Reading passage =>
The park opened on 13 September 1923 with funds given by the "Unemployed Grants Committee", with most of the work being completed by unemployed men of the town many of which had been laid off when the Goole Steam Shipping Company reduced its fleet from 25 to 14. The park had a range of buildings including a bandstand, shelters, a tearoom, toilets, crown green bowling, grass and hard court tennis, football, hockey, a paddling pool, a model yachting pool, and a children's play area. In 1926 Goole had its centenary and the celebrations were centred on the park, they included a week of events, processions and a pageant. In 1933 HRH Prince George visited the park and planted an Oak tree to commemorate his visit to the town. In 2011 the park was given a Heritage Lottery Fund award of almost £1 million to regenerate the facilities.

Exercise requirements =>
a - Answer these questions from the passage about the park in Goole:
(i) On what date did the park open?
(ii) Who planted an Oak tree in the park in 1933?
(iii) How much money did the Heritage Lottery Fund award the park in 2011?
b - Extend the passage about the park in Goole past its last sentence.
The rows that come next are separate material with no link to the passage about the park in Goole.

Excerpted records =>
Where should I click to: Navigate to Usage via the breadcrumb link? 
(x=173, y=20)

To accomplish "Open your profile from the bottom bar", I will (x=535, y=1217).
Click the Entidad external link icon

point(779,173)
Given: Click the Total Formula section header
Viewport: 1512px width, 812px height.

Expected responses =>
a -
(i) 13 September 1923
(ii) HRH Prince George
(iii) Almost £1 million

b -
==Facilities==
There is a cafe, children's play area, sport and fitness equipment, a multi-use games area, basketball rings, BMX tracks, sport pitches and a bowling green.
The park hosts seasonal events including Easter egg hunts, pumpkin carving, bandstand concerts, fairs and bonfire night. Goole Parkrun takes place every Saturday morning starting at 9am, the course is 5000m (5 km) long and run on both tarmac paths and grass. West Park is the largest public park in Goole covering over 32 acres.